▶ [Supplied data]:
===============
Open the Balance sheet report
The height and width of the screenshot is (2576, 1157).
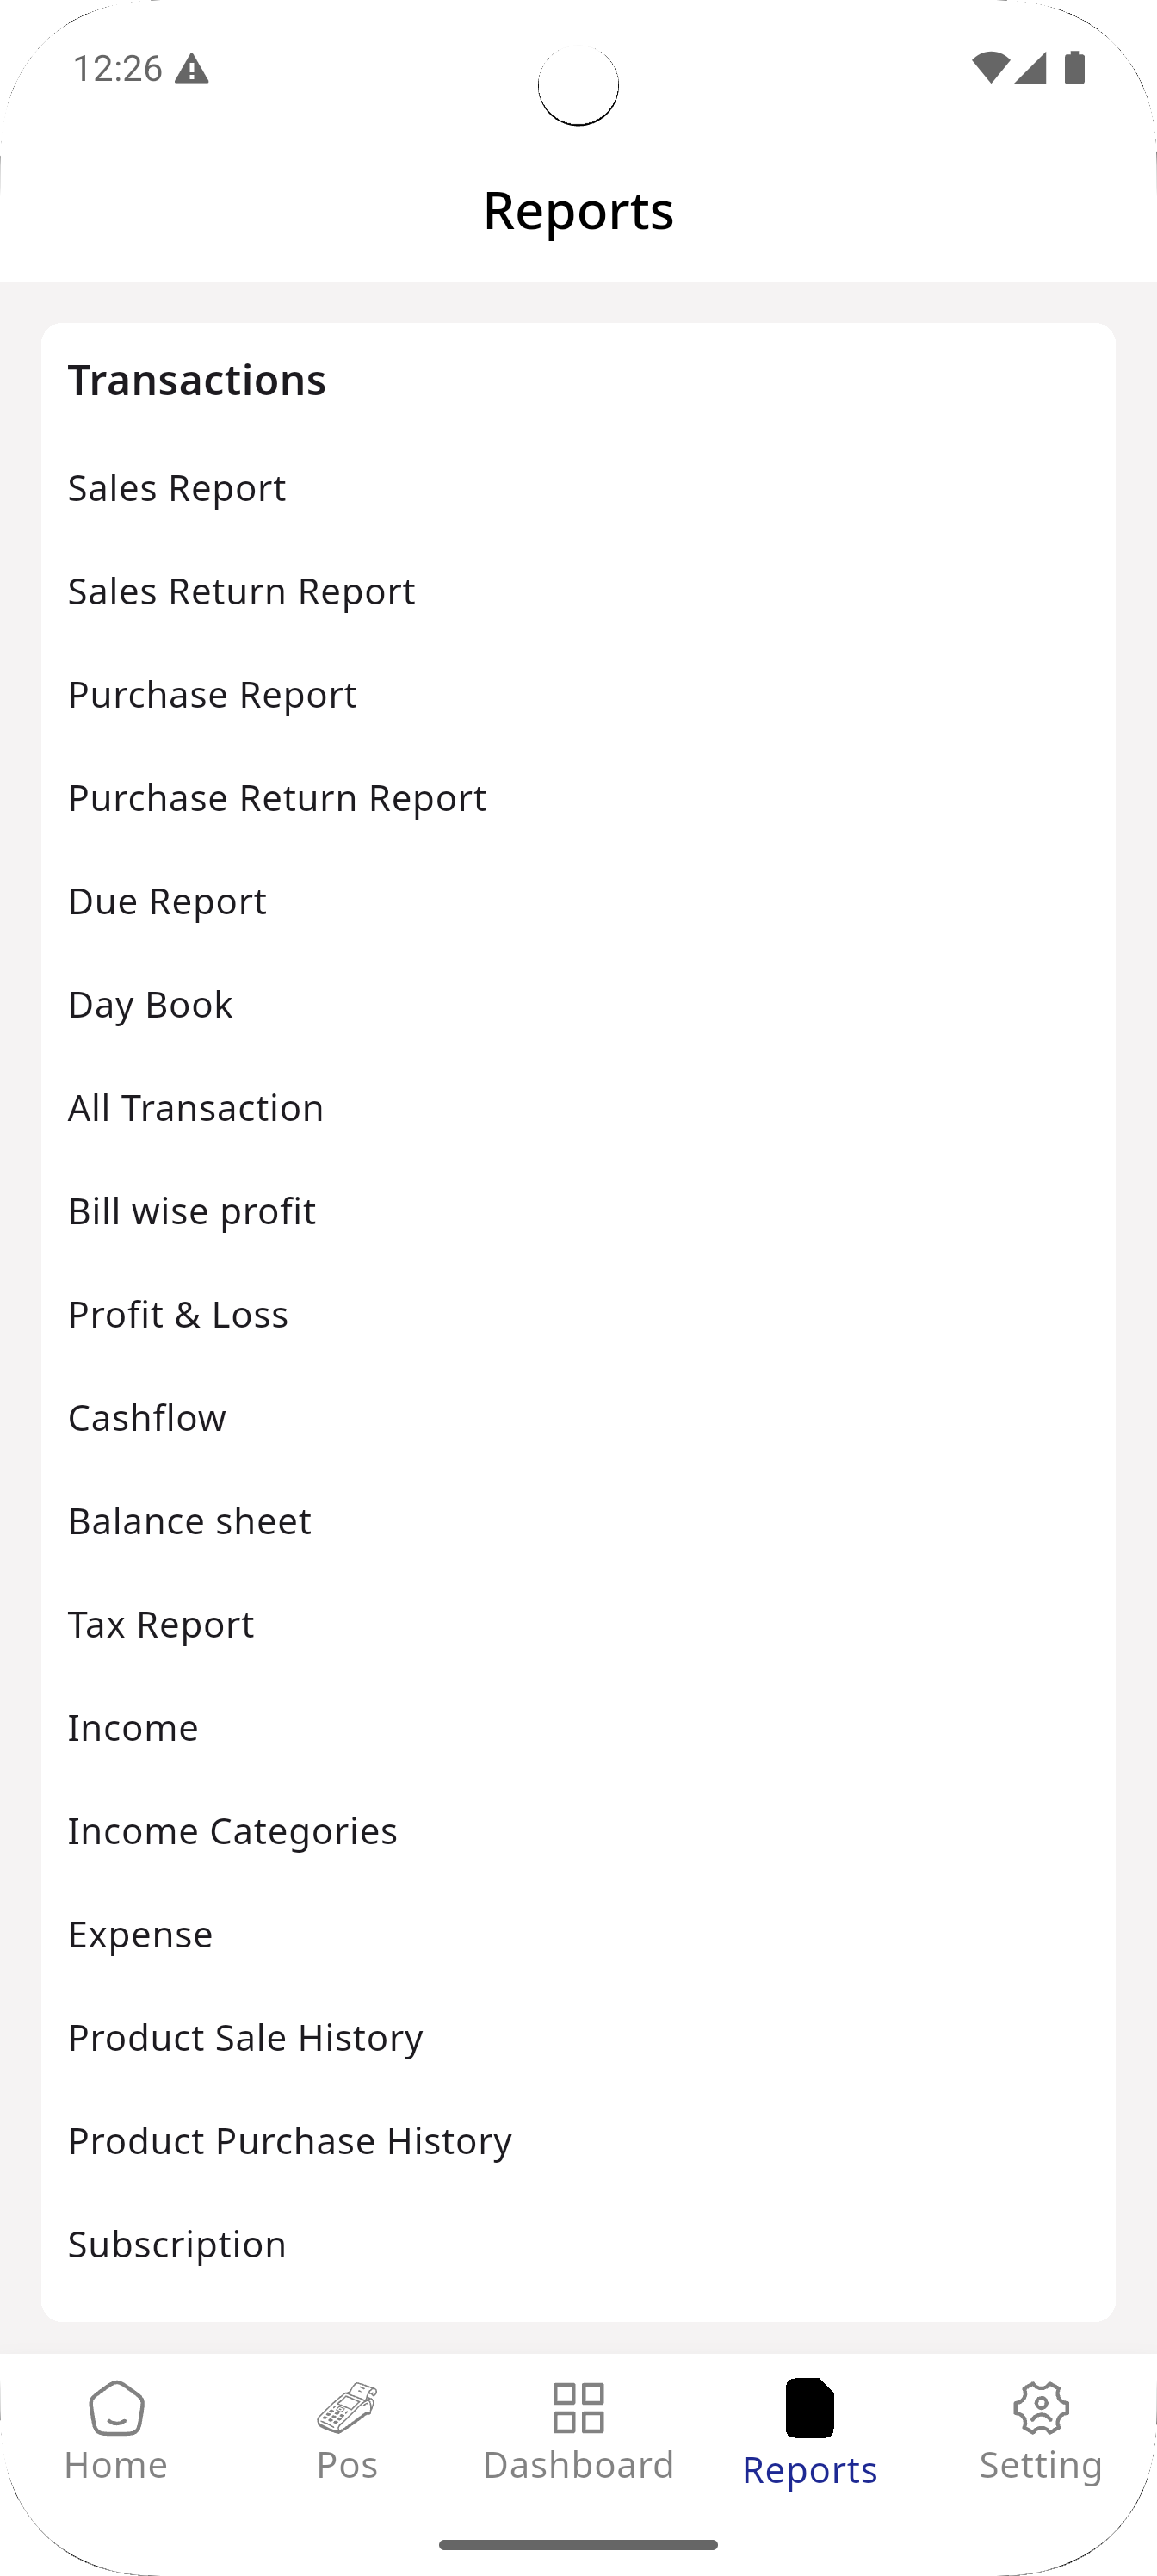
===============
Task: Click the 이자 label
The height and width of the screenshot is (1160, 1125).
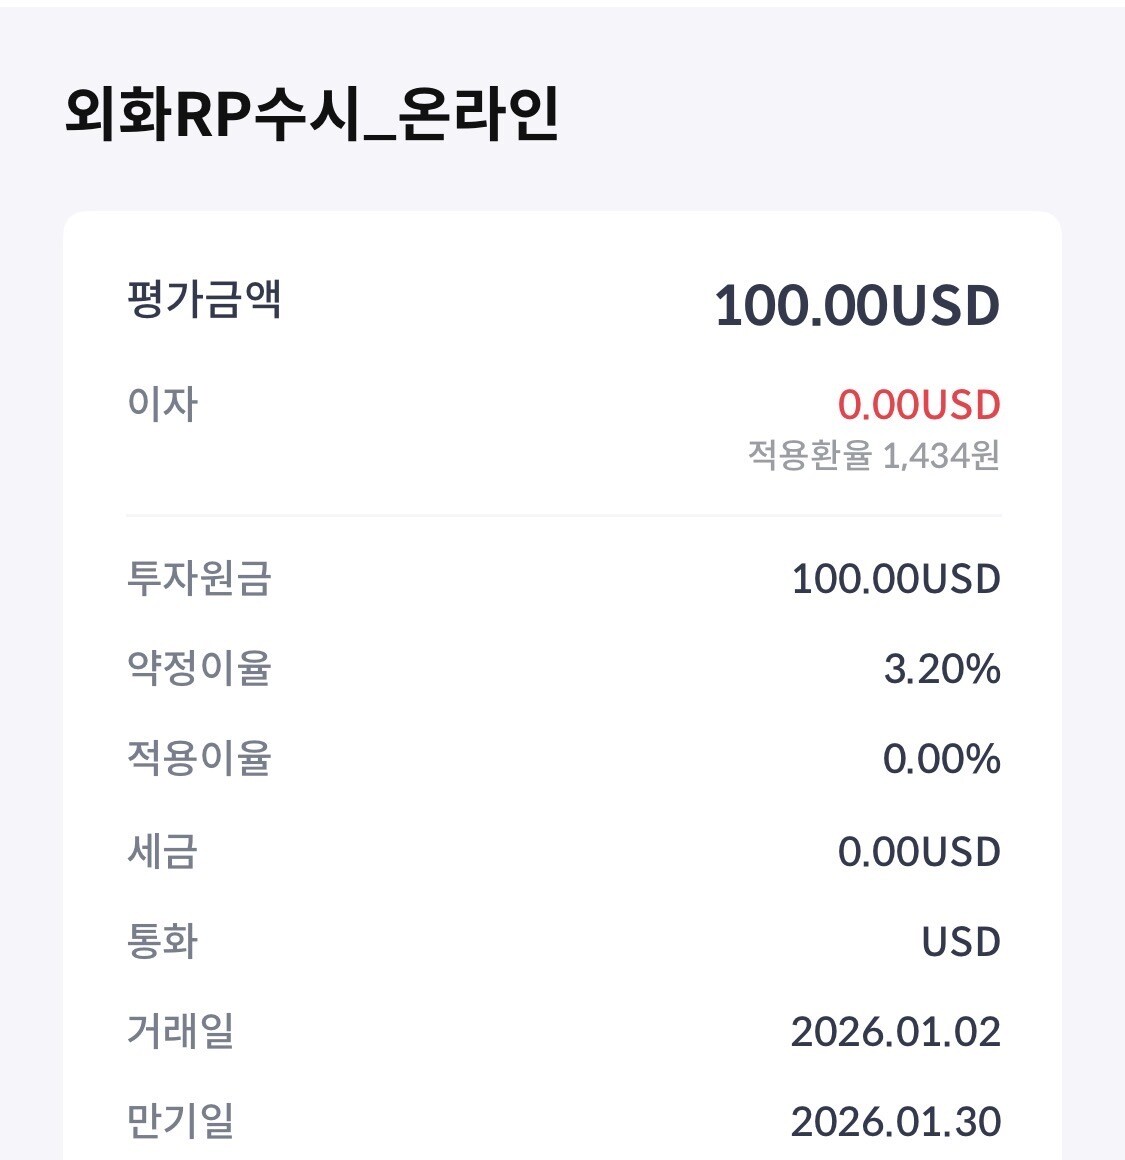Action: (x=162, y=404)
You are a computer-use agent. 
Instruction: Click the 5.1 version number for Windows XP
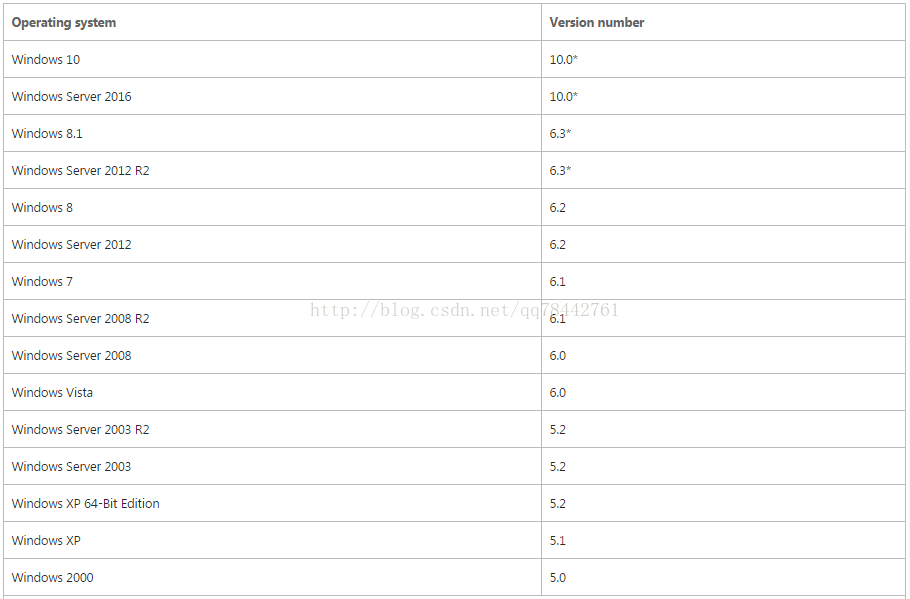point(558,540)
===============
Copy the lines above exactly. Start with the line containing "Open the Balance sheet report", end with the line containing "The height and width of the screenshot is (2576, 1157).", and include both.

▶ [Answer to the problem]:
Open the Balance sheet report
The height and width of the screenshot is (2576, 1157).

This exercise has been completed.